I am in the middle of a six week training of foster parents. The topic is: Trauma Informed Foster Care. The foster parents are teaching me what they need to know in order to stick with these difficult children. The information about trauma and its effects is important; the practical applications are essential.

We were talking about the idea that children are doing the best they can, and how the biological changes they have experienced create real challenges for them. One foster father said to me: "I don’t expect anything different from my foster son as I do from my biological sons. I expect him to do everything they do and if not, have the same consequences they do."

This led me to think about how we readily make accommodations for physical disabilities that we can see. Yet is so much harder to see trauma in the same way. So this led to the creation of the following skit:

I asked two foster care social workers, Jaime and Neftali, to play two brothers. One (Jamie) played the son with a badly broken leg. He had broken it when his friends challenged him to try a jump on his skate board. We wrapped Jaime’s leg with gauze and an ace bandage, and gave him some crutches. The other (Neftali) was fine. But he was angry and resentful that Jaime is getting all the attention and is getting out of doing things.

As the two sons sat in front, I gave volunteer foster parents cards with situations, and asked them how they would handle them. The first was: "Your sons attend the local high school. There are long halls, stairs, and lots of changing classes." The foster father who chose this card, John, said he would go to the school and advocate for his son, ask for a longer time to change classes, a wheelchair, use of the elevators. Immediately both boys began to object. Jaime said that would be embarrassing and he could manage it himself. Neftali said he would NOT be pushing Jaime’s wheelchair. John was sure that he would insist that the accommodations be made even if Jaime objected.

The next scenario was that Jaime’s doctor had recommended PT for his recovery. Jaime did not want to go. PT would hasten his recovery, but it was not life or death. Jaime immediately said it was stupid and he knew he wouldn’t like it and it wouldn’t help. Neftali said he should be forced to go. The foster mom, Rose, who took this card said she would insist that he at least go- he could decide what to do when he got there. Other foster parents disagreed, and said that at least by some unspecified age he should decide for himself once the pros and cons had been explained to him.

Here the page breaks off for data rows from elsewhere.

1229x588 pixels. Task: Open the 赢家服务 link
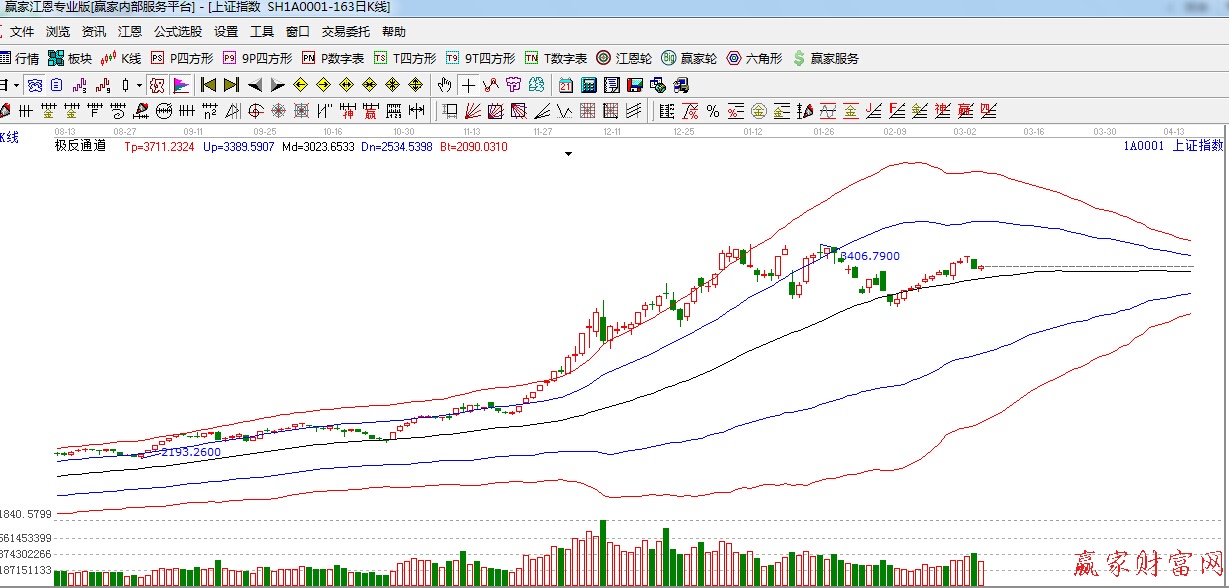coord(826,58)
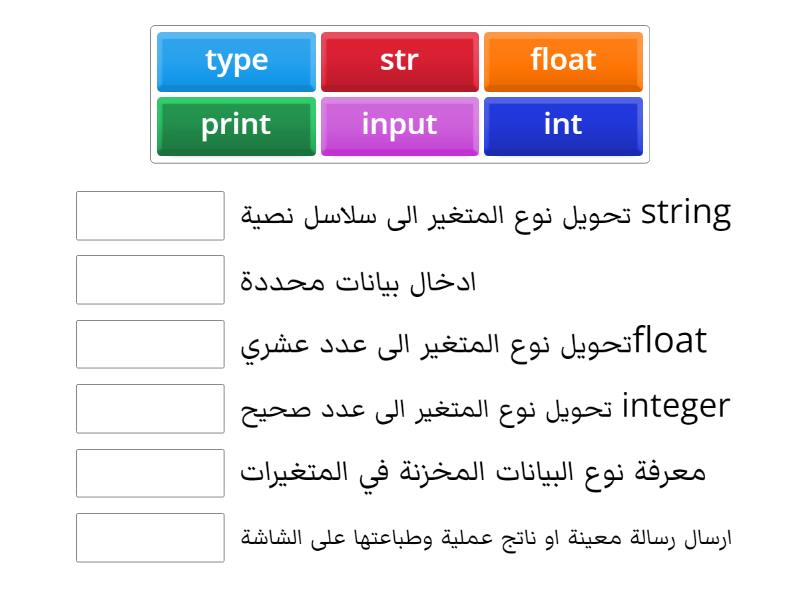Click the word 'integer' in fourth row
Image resolution: width=800 pixels, height=600 pixels.
tap(676, 408)
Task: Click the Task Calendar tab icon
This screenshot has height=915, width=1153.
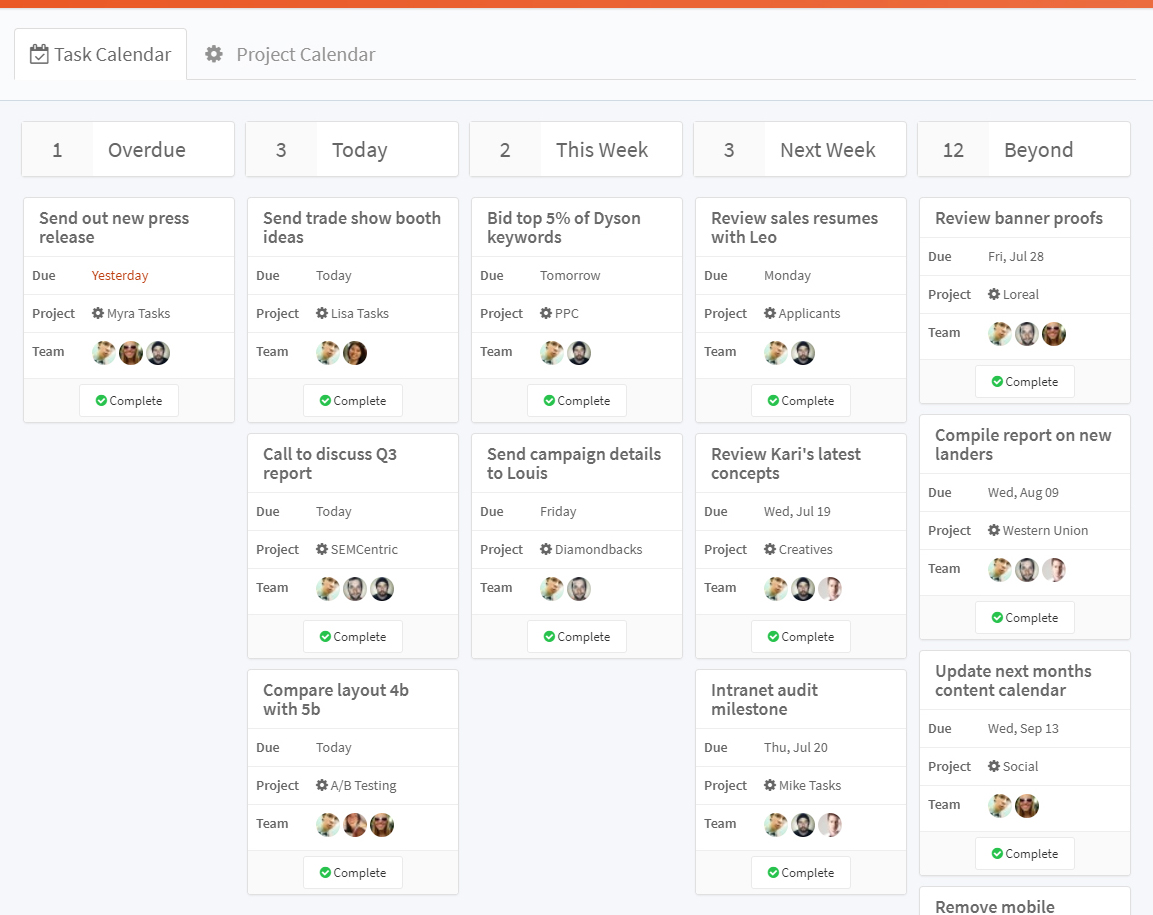Action: (x=39, y=54)
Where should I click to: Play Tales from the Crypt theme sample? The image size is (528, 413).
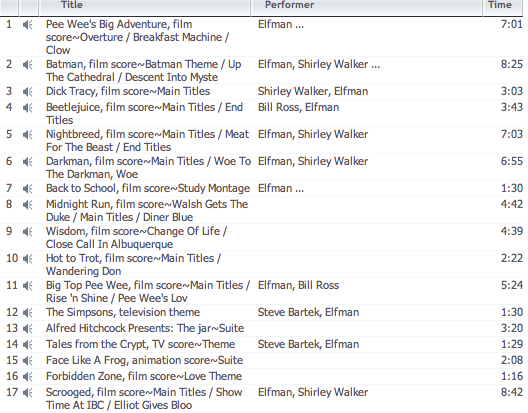[28, 345]
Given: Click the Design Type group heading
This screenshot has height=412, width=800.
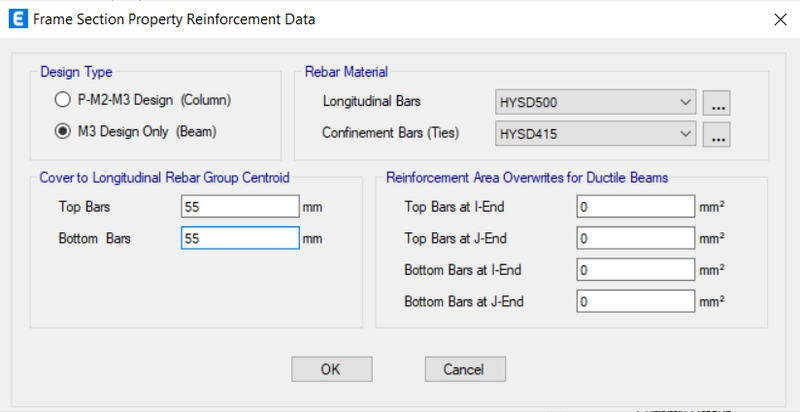Looking at the screenshot, I should coord(77,72).
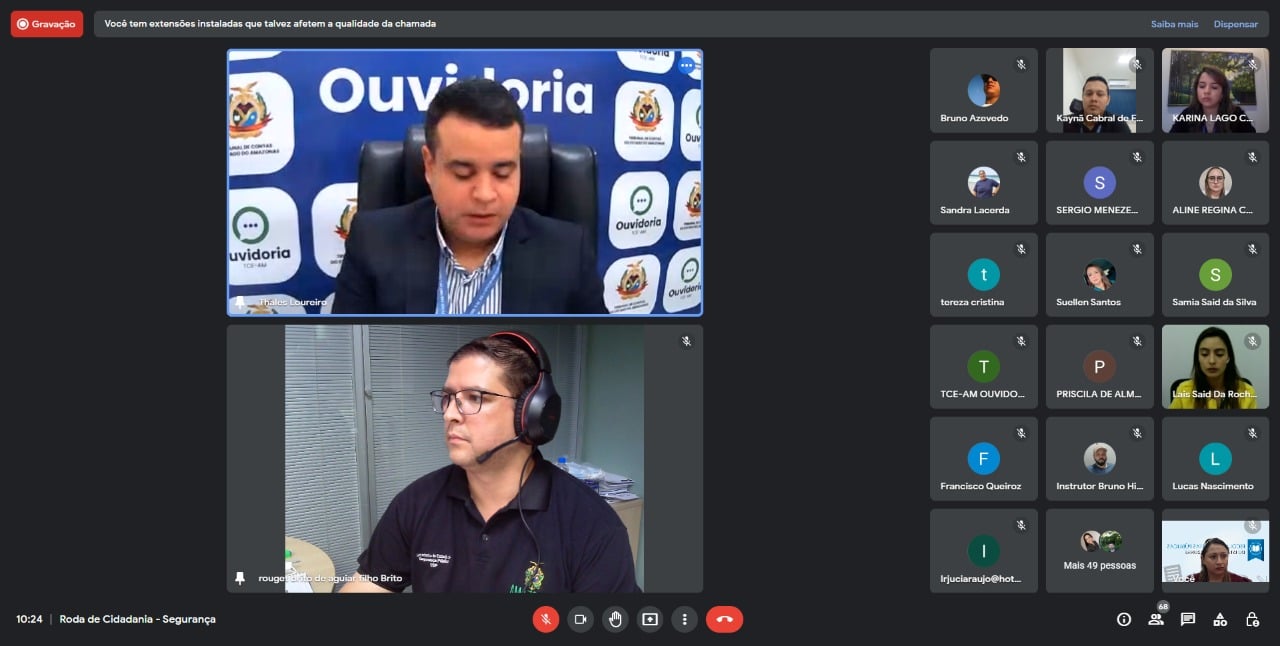Viewport: 1280px width, 646px height.
Task: Raise your hand in the meeting
Action: [x=615, y=619]
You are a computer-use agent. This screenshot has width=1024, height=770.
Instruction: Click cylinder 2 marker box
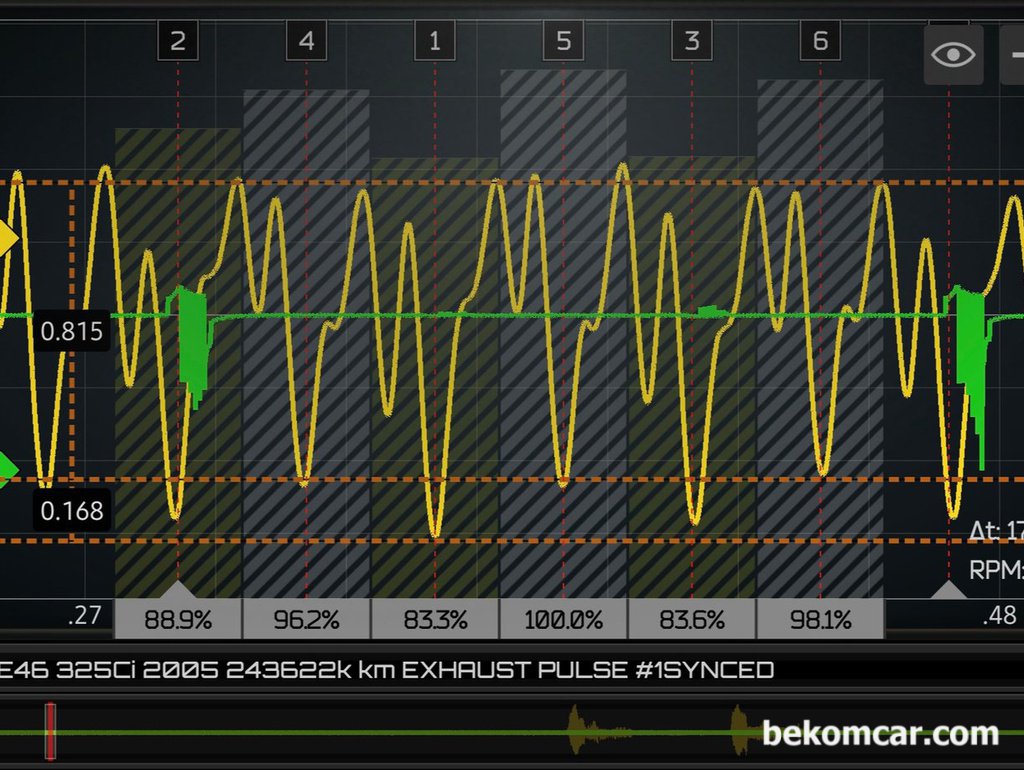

The next situation brought us to chores. The boys usually handle the outside, mowing the lawn etc. Naturally Jaime could not do this. This time he was willing to accept his limits and do nothing. Neftali said if he had to do it all he should get Jaime’s allowance. The foster parents all suggested finding other ways Jaime could help such as doing the dishes while sitting in a chair. We had a spirited discussion of allowance, whether it should be used (it is mandated by DCF) and whether it should be contingent. If someone has a physical problem and can’t do the chores should the allowance be withheld?

I thought it would be obvious why I was doing this, but interestingly when I asked the foster parents none of them mentioned the connection between the broken leg and the broken brains our children have. When I pointed this out, the parents wrestled with the implications.

We are used to the idea of being flexible to accommodate visible physical limitations. I wonder if it would help if some how we could see our children’s broken brains?

What are your thoughts? Click on "comment" to respond.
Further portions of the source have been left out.